4

When we talk about Perceptrons, we say that they are limited for approximating functions that are linearly separable, while Neural Networks that use non-linear transformations are not.

I am having trouble understanding this idea of linear separability. Specifically, does it apply only for binary classification or it generalizes for N classes? If so, how does a linear decision boundary for lets say 4 classes even look like?

Stefan Radonjic
  • 716
  • 1
  • 7
  • 20

2 Answers2

1

1.) Perceptron is a non-linear transformation!

2.) Linear seperable function is only defined for boolean functions, see Wikipedia. Therefore, yes, the statement is meant only for binary classification.

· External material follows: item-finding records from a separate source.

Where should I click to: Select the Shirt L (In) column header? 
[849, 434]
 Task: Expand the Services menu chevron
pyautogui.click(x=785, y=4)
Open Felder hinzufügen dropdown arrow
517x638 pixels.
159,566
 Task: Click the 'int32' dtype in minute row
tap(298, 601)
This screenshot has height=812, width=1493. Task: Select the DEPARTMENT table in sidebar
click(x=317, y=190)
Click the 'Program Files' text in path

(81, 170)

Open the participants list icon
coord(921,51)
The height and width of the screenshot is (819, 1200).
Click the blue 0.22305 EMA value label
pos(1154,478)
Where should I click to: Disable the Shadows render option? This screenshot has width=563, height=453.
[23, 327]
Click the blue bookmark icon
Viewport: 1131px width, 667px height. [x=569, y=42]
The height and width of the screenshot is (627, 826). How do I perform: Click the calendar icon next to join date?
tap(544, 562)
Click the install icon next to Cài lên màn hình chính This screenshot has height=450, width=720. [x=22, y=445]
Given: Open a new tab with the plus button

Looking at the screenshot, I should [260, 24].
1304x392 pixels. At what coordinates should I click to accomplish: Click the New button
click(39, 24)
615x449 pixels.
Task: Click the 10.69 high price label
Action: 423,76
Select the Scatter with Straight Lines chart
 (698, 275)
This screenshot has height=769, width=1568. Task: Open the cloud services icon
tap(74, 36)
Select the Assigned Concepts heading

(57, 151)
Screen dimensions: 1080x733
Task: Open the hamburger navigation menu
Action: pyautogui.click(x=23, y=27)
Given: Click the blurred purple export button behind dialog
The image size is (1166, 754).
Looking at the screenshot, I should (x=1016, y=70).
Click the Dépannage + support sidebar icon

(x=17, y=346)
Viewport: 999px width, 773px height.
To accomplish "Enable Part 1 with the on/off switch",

3.) For general functions, see the universal approximation theorem.

Graph4Me Consultant
  • 1,014
  • 5
  • 15
  • As Debasish Jana points out, using the kernel trick allows to use a higher-dimensional space where the binary classification problem becomes linearly seperable (see https://en.wikipedia.org/wiki/Kernel_method and https://en.wikipedia.org/wiki/Kernel_perceptron). – Graph4Me Consultant Sep 15 '20 at 22:07
  • Note also that using a deep network, the output of the last hidden layer is the input mapped to a higher-dimensional space. Using a sigmoid function on the output layer corresponds to a normal linear logistic regression on the high-dimensional data, per output-node. – Graph4Me Consultant Sep 15 '20 at 22:16
  • given the correct loss is used, of course – Graph4Me Consultant Sep 15 '20 at 22:23
-2

I will try to explain this problem in a classification scenario. Say we begin with two classes of images say dog and cat. And we are asked to classify the images whether the given test image is dog or cat. Imagine the images that we are given is $8 \times 8$. So each image is represented by an $8 \times 8=64$ dimensional vector. For the training dataset, one such training image will form a data point in this 64-dimensional space. After lots of training data of cat and dog images say 1000 training cat images and 1000 training dog images, we get 2000 such points in the 64-dimensional space. If in that space, the points can be classified using a 64-dimensional hyperplane, then it's linearly separable in an easy way. If not, we can use kernel which is a nonlinear function of the given image, which will transfer the 64-dimensional space into a higher space (more than 64, where we can find linear separability. In a word, each problem is linearly separable. For more information, you can go through Linear Support Vector Machine and Kernel Support Vector Machines.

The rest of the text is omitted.